The Hornimint Audiophile Edition aims to briong back into circulation excellent but long deleted records in the slim hope of recouping ancient costs.

The re-release of the classic 1968 account of Professor Brian Thrupiece's Violin Concerto - timed to coincide [prematurely] with his 84th birthday on 1st April - has been welcomed by everyone in both the audiophile and classical-music loving communities. Indeed critics and aficionados alike have been united in their praise for the "timeless gem" that has almost never been in the catalogue since its initial release.


The Absolute Noise Magazine's vinyl expert Anna Logg has dubbed it "one of the recordings of the last century" suggesting that the combination of Rosin Bow [violin], Sir Handy Wither-Baton and The Thrupiece Philharmonic together with the sublime acoustic of the old Kingston Hall and the skills of sound engineer Mick Singh-Dex conspired to make the perfect recording and one of the very few to survive the test of time. "No remake has or ever will repolace it", she suggests, "not least because no second recording ever has been or is ever likely to be made" *


* Despite a strong critical reception, sales of the LP were disappointing and it was soon remaindered. It was never remastered for CD and no other company felt moved to try again. Secondhand copies occasionally make it onto thread-bay, but rarely go for significant sums. It is a recording "more praised than enjoyed" and "more acclaimed than auditioned".


It must have been part of the thinking of Hornimint executives that the release might cause something of a welcome stir, though they can hardly have inticipated that the intense interest generated by the LP would surround not its contents but it's cover. Clearly wahat was deemed innocent in 1968 is open to very different interpretation in 2024!

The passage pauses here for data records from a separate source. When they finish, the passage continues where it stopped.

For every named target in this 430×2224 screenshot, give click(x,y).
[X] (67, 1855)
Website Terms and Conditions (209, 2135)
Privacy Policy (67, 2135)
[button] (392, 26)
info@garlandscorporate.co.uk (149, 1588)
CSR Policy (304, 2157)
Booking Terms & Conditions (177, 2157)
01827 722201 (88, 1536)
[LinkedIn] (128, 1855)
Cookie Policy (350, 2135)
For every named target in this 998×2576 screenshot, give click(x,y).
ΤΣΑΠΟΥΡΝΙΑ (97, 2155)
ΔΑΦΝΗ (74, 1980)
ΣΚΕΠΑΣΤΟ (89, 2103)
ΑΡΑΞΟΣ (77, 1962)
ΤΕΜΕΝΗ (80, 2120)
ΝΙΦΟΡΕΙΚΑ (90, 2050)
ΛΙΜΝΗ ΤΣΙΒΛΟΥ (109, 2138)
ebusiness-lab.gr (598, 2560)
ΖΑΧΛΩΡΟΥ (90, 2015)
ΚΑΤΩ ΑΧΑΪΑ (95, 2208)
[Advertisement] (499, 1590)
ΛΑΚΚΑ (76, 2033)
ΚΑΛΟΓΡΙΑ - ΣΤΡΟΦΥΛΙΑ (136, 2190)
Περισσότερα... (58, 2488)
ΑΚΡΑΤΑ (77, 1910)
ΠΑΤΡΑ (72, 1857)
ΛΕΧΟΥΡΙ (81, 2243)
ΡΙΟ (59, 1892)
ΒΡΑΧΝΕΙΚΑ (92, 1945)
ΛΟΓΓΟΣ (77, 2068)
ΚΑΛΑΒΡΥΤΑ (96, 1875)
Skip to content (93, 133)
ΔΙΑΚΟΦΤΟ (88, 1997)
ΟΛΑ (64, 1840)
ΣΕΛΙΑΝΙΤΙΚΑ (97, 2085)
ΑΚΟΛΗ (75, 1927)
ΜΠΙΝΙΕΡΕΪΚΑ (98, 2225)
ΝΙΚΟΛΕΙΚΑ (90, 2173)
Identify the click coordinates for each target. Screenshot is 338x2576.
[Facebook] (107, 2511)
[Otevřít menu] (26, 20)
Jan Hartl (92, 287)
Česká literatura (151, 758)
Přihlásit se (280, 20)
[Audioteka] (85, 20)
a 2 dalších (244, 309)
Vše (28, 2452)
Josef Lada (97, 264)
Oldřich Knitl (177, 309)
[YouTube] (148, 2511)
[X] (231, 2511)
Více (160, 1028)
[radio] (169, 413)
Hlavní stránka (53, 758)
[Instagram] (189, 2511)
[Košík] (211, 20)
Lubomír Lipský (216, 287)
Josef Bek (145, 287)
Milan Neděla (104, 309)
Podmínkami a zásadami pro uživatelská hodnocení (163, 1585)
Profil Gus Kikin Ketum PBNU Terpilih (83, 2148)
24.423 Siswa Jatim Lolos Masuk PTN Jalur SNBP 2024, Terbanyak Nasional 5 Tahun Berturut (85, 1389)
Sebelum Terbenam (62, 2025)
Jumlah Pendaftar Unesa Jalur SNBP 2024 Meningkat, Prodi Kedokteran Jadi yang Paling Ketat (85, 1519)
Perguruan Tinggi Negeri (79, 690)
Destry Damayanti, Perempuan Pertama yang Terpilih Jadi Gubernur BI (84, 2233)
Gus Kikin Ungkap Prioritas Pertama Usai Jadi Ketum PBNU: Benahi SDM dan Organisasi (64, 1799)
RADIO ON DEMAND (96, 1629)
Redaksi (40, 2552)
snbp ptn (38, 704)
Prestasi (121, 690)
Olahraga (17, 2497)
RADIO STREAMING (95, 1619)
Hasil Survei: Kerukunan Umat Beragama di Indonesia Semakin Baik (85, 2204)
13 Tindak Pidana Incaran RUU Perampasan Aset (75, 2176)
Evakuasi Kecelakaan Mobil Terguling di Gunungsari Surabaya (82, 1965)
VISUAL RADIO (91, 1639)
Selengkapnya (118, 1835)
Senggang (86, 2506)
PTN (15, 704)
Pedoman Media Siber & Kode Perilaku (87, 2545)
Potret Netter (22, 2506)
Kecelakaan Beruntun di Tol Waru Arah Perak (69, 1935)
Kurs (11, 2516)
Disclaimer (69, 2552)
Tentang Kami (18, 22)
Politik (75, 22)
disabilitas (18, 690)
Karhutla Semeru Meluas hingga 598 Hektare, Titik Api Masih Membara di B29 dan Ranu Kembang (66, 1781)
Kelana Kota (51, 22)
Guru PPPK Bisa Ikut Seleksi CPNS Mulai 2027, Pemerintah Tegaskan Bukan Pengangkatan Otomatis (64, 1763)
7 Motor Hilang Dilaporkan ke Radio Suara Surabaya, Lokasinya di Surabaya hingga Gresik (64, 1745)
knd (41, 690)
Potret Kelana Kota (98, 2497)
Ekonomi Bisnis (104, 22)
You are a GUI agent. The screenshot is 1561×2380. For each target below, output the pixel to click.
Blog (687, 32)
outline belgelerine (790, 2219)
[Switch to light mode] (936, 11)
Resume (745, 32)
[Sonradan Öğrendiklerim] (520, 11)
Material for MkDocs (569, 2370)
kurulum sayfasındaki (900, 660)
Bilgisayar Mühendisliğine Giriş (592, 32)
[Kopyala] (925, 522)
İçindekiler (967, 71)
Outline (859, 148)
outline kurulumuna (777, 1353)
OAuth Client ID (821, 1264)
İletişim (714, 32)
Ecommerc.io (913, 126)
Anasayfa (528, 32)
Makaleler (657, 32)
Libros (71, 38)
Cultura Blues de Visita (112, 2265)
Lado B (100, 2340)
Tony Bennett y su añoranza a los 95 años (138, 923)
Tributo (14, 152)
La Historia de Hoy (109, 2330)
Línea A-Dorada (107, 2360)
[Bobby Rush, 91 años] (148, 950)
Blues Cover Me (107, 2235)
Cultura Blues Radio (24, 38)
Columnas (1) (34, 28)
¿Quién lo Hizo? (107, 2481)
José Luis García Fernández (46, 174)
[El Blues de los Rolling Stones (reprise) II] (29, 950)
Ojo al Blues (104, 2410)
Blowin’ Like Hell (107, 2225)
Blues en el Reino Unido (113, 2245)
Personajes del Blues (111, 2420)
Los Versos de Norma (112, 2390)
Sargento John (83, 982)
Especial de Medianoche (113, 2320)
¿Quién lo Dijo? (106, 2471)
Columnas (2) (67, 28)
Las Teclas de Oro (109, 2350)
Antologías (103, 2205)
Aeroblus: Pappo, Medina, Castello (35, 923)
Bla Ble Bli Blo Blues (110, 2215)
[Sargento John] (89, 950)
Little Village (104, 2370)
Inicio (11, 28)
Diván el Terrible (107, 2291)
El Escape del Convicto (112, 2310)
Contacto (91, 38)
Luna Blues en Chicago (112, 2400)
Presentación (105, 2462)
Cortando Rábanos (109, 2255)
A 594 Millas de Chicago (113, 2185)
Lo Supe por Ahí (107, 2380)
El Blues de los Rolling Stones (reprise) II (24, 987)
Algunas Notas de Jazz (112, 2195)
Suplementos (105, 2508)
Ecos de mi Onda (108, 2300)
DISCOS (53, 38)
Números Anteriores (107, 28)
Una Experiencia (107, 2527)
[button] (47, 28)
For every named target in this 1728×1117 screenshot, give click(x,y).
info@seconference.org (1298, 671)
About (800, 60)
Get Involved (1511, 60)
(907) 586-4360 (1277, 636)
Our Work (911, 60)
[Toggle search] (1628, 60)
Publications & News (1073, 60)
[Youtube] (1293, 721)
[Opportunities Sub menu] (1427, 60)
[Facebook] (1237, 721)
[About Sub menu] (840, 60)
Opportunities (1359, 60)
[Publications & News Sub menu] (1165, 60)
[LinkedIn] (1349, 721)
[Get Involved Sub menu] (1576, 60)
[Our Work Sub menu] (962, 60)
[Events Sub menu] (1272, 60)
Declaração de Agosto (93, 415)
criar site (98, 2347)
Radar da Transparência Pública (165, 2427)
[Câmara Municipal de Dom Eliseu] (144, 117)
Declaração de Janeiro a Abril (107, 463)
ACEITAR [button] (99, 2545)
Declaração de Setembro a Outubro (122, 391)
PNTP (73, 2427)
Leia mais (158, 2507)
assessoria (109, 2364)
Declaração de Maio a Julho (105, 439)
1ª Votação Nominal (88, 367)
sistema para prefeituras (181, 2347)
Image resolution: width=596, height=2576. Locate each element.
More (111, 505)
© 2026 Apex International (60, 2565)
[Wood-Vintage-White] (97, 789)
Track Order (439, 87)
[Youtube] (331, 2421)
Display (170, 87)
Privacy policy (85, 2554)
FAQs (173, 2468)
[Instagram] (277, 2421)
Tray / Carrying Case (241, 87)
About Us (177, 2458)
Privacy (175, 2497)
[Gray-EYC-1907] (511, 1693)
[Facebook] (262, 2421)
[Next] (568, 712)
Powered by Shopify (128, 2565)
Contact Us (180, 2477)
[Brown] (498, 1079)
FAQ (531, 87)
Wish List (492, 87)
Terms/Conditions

The fuss surrounds, says worldwide interweb influencer Em T Edd, "the optics of the body language. Is that a predatory hand from the conductor poised to pounce on the ample thighs of Ms Bow and is her leather-booted foot restraining him? Or is he the victim of a virtuouso dominatrix caught in the act of pinnioning his arm prior to stamping on his genitals?" "Perhaps", she admits, "we will never know".


Music fans will be equally divided in their assessment, with those believing the music-making is dominated by the soloist taking one view and those insisting that it was the conductor who framed the overall interpretation favouring another. Either way the image is an uncomfortable one in these days of gender-sensitive hyper-semiotic awareness.


"The fact is", says clasical music moderniser Lavelle Ing-Down, "that the classical music industry is still a fascist, mysogenist, transphobic and racist cesspit, where male conducting egos trample the sensitivities of the undervalued and downtrodden female, trans and gender-fluid orchestra members. You feel it in almost every recorded interpretation - take, for example, Berlioz's Harold in Italy or Richard Strauss's Ein Heldenleben - not a trans role model in sight. It's an absolute disgrace".


Readers interested in acquiring a copy of Brian Thrupiece's Violin Concerto [LP only £65 or more] are advised to make their purchase soon. The music of not only its intensely quiet slow movement [pppp-ppp-pppp] but also its bombasic finale [mf-fff-ffff] is already being drowned out by the sound of pulping machines, bandsaws and other bulk disposable mechanisms.